LUKE RENNER. Well, I’ve seen the videos, and the parking lot was, like, covered in snow. It was a really treacherous environment, for sure.
JORDAN STERN. Exactly. The Loblaw deployment is a great example of saying, even if your task is more complex, there’s a pathway to success and autonomy. And even if you are starting with a more simple task or in an environment that’s not as complex, the technology itself is capable of doing so much more.
And that's why the Loblaw example, when I talk about it, is a great way to show companies that you know you don't have to start in this complex space, you don't have to do this but, look, the technology can do a very complex thing.
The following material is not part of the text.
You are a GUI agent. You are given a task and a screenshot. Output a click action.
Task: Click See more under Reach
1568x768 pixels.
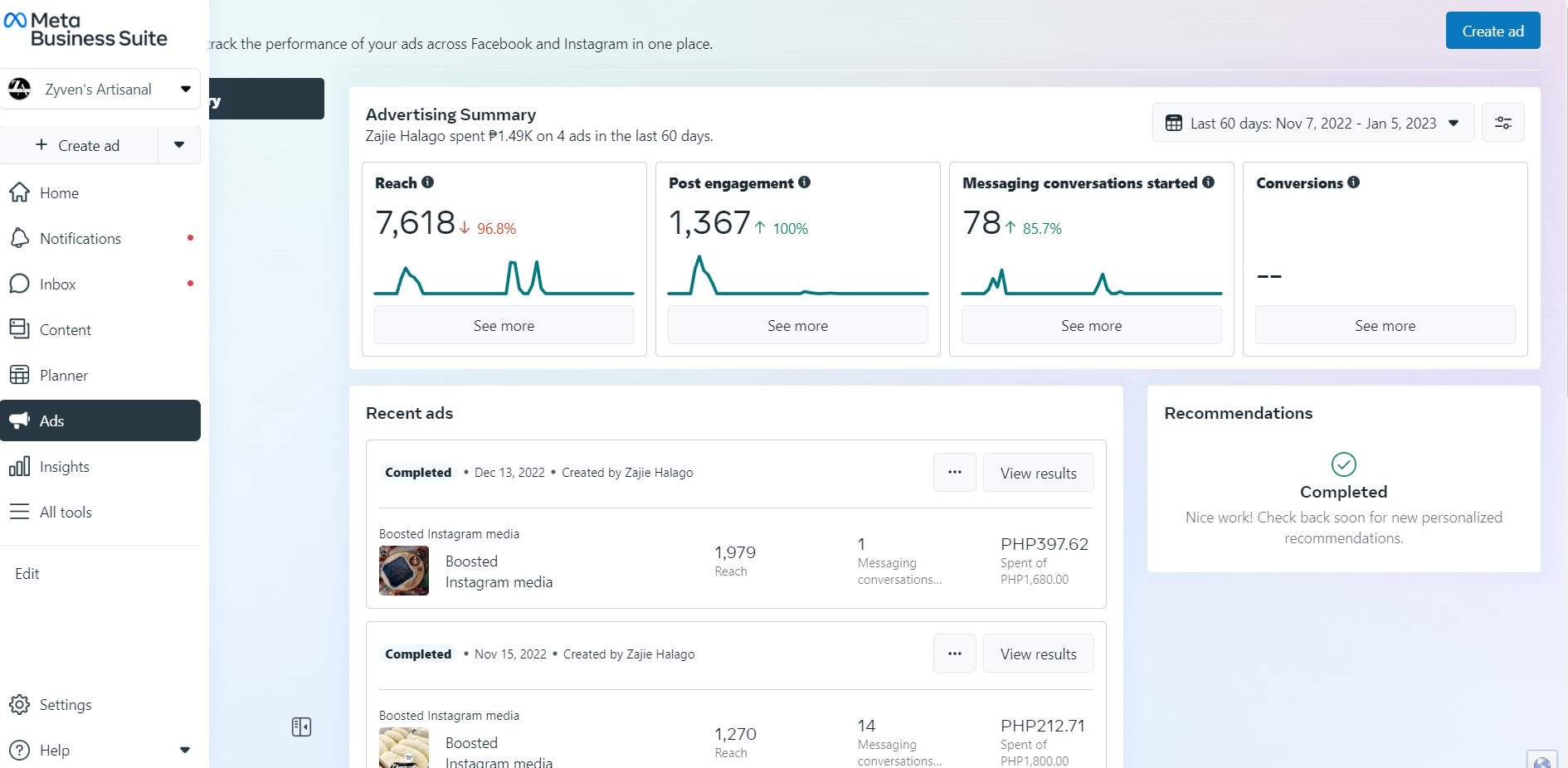pos(504,325)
It can manage weather patterns changing. It can manage the ground being wet, snow being piled up everywhere, we’re people, cars're moving around in parking lots. Those are complex environments. If the technology can be successful in that setting it can 100% be successful in a simpler one.
LUKE RENNER. So for anyone listening, if they're interested in beginning their autonomy journey, what should they do?
JORDAN STERN. Yeah, I mean, first and foremost start thinking about those questions that I was talking about before. Look at your business, see where that opportunity exists, and where you think you can capitalize, and start generating ROI now for your investment.
Once you have a grasp of what you're thinking about, reach out to us here at Cyngn. We're always willing to talk to new customers and really understand the intricacies of their business so that we can help them on this journey. The best way to do that is just to hit us up on our website. You can go to cyngn.com/services, send us a note, and we'll reach out really quickly and make sure that we get connected.
LUKE RENNER. Cool, well that sounds awesome. All right, Jordan. I appreciate your time. Thanks for coming on the show.
JORDAN STERN. Thanks, Luke. Thanks for having me.